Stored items
-------
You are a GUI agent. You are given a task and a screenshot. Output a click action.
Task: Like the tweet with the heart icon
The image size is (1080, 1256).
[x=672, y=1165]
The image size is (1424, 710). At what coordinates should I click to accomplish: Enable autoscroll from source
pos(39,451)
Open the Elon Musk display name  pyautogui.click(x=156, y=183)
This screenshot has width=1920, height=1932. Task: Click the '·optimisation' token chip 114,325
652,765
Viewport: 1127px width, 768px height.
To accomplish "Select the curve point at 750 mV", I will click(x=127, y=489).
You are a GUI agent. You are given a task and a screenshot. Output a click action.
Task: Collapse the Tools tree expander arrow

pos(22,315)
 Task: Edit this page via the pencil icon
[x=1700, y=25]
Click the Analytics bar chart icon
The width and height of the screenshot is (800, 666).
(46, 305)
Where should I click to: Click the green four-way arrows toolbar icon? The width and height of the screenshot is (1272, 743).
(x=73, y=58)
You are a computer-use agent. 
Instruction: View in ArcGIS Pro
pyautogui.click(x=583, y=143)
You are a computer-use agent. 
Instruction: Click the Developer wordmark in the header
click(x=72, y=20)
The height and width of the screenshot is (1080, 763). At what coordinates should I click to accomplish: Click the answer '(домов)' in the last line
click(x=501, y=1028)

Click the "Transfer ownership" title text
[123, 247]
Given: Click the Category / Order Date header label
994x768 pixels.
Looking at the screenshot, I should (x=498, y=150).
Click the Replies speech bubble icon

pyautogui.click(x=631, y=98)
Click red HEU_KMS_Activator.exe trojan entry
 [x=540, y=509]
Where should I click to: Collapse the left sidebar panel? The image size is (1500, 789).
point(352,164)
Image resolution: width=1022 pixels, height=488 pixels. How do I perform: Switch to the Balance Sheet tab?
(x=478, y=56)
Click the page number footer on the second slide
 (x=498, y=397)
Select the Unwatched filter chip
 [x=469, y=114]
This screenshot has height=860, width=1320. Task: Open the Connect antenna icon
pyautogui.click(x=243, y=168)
-------
> [REQUIRED ACTION]
Set down the line that contains "Given: Click the" exactly. Do the same for each later line of the data, through the end, and add nothing.

> [REPLY]
Given: Click the Category / Order Date header label
994x768 pixels.
Looking at the screenshot, I should (x=498, y=150).
Click the Replies speech bubble icon

pyautogui.click(x=631, y=98)
Click red HEU_KMS_Activator.exe trojan entry
 [x=540, y=509]
Where should I click to: Collapse the left sidebar panel? The image size is (1500, 789).
point(352,164)
Image resolution: width=1022 pixels, height=488 pixels. How do I perform: Switch to the Balance Sheet tab?
(x=478, y=56)
Click the page number footer on the second slide
 (x=498, y=397)
Select the Unwatched filter chip
 [x=469, y=114]
This screenshot has height=860, width=1320. Task: Open the Connect antenna icon
pyautogui.click(x=243, y=168)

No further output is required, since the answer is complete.